A collection of essays inspired by EMMA Talks, a speakers’ series committed to amplifying the voices of thinkers, activists, scholars, artists, and community builders who are also women-identified, trans, and gender-nonconforming folks.

From Idle No More to Black Lives Matter to the Me Too movements and more, one thing is certain: There is a burgeoning collective desire to hear non-dominant voices in subtle, curious, generative ways.

The Vancouver-based EMMA Talks speakers’ series amplifies the voices of women-identified, trans, and gender-nonconforming folks. Curated by carla bergman, the series showcases a diversity of writers, thinkers, activists, scholars, artists, and community builders.

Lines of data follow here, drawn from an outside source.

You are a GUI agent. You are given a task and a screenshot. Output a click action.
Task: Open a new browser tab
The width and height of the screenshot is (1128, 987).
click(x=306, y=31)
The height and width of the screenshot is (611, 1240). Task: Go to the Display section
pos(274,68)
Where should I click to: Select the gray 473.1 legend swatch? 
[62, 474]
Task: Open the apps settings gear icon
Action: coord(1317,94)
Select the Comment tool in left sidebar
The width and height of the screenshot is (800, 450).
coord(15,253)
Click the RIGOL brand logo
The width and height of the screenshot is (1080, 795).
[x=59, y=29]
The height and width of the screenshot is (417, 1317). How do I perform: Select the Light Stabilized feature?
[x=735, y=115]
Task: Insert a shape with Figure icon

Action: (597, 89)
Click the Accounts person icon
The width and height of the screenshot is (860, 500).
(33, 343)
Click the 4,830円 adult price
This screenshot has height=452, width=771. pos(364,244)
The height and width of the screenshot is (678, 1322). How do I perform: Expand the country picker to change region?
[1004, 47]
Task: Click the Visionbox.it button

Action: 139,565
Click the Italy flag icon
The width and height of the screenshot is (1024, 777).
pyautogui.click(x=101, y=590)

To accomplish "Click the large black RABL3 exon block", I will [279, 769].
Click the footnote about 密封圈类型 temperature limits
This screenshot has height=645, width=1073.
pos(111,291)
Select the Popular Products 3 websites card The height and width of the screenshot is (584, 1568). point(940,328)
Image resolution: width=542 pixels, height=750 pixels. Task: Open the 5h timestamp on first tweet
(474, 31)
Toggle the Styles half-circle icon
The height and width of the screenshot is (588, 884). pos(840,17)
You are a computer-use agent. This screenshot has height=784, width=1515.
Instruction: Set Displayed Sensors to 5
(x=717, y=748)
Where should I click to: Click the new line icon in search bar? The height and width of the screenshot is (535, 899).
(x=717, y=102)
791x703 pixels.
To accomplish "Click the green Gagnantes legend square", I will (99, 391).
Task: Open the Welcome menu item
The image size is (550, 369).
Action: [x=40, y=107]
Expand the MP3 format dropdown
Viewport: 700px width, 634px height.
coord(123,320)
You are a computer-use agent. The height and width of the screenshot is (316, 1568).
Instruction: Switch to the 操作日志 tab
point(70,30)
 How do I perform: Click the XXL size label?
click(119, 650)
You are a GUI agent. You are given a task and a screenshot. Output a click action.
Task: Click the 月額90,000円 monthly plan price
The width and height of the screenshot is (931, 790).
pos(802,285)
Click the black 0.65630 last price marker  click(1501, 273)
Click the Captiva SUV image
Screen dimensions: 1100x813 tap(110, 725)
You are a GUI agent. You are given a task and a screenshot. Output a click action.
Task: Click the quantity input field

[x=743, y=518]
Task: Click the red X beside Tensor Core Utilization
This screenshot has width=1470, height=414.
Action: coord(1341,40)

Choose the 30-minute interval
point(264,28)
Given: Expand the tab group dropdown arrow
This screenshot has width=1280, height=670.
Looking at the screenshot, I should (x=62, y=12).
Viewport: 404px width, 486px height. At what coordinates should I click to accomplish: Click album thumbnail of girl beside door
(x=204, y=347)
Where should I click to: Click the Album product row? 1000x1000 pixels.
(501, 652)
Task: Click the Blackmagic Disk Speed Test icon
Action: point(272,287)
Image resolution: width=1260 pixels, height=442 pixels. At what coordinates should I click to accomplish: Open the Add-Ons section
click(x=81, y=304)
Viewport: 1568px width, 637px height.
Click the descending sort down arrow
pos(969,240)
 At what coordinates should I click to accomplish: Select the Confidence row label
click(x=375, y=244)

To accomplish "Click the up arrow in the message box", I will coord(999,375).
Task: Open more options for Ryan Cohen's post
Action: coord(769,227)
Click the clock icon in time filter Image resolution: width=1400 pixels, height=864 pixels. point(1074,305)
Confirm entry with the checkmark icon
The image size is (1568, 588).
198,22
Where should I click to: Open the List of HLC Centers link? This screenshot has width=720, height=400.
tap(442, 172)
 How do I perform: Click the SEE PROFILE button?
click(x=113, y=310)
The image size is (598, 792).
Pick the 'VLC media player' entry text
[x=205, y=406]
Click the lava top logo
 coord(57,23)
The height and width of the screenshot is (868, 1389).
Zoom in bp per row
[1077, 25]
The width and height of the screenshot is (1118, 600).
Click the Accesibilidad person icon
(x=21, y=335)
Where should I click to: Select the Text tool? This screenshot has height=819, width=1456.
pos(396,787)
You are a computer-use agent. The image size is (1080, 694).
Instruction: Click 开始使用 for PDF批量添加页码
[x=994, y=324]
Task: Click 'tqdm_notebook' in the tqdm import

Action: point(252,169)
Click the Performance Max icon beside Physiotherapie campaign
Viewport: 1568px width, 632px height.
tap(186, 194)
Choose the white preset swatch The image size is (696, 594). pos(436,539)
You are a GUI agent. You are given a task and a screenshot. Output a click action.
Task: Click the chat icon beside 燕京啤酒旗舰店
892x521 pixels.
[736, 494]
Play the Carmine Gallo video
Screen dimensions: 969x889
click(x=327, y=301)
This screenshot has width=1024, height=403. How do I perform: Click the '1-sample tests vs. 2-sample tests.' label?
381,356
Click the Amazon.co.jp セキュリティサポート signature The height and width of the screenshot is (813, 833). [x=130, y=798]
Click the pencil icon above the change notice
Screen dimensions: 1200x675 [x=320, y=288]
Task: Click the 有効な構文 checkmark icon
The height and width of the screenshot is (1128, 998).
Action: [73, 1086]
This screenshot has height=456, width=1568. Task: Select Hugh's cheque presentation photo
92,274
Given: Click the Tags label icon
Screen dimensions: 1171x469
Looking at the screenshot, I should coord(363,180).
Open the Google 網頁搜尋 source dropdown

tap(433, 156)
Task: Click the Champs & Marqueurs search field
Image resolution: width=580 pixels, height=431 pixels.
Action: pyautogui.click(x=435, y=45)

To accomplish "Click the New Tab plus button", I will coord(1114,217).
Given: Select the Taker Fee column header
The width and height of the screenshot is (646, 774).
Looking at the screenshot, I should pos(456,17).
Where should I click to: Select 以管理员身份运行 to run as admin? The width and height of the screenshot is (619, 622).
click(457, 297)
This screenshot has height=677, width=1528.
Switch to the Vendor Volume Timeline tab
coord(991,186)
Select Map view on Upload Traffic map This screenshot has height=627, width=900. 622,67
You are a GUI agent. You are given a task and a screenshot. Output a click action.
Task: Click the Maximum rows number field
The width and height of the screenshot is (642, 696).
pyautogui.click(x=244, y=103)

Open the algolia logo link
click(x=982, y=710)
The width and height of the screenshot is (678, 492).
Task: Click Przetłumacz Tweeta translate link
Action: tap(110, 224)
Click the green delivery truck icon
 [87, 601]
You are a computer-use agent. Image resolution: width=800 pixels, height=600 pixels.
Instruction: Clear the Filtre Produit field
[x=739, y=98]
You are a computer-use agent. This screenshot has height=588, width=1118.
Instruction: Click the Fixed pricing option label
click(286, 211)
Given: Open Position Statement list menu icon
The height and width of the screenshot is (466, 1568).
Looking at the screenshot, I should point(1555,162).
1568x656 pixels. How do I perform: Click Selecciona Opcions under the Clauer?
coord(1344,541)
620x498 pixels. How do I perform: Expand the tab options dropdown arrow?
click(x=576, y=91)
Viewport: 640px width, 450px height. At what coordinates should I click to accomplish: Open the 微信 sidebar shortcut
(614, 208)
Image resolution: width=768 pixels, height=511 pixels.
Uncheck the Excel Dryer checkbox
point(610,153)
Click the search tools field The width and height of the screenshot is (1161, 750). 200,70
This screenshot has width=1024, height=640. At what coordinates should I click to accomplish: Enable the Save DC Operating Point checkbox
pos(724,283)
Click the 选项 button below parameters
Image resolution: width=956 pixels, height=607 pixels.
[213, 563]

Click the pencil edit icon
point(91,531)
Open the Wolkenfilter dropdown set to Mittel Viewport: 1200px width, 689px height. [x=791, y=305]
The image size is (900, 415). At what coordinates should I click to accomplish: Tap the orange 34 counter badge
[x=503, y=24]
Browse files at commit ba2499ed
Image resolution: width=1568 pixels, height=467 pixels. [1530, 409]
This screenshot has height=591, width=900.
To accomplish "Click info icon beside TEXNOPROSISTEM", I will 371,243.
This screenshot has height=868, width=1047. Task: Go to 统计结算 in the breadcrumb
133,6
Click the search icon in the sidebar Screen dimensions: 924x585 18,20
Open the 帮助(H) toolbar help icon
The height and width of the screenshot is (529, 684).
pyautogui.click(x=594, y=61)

Radiant Voices is the anthology inspired by EMMA Talks.

Through engaging essays by Leanne Betasamosake Simpson, Silvia Federici, Vivek Shraya, Chief Janice George, dr. amina wadud, Astra Taylor, and others, seasoned writers align with emerging writers who share from a worldview that promotes anti-racism, anti-sexism, anti-ageism, and anti-ableism, and much more. Themes of connection, rediscovery, creating, social justice, celebration, and matriarchy are revealed in these 21 essays.

This is an era in which the marginalized can publicly share their stories en masse. Now is the time to celebrate the eruption of all these radiant voices.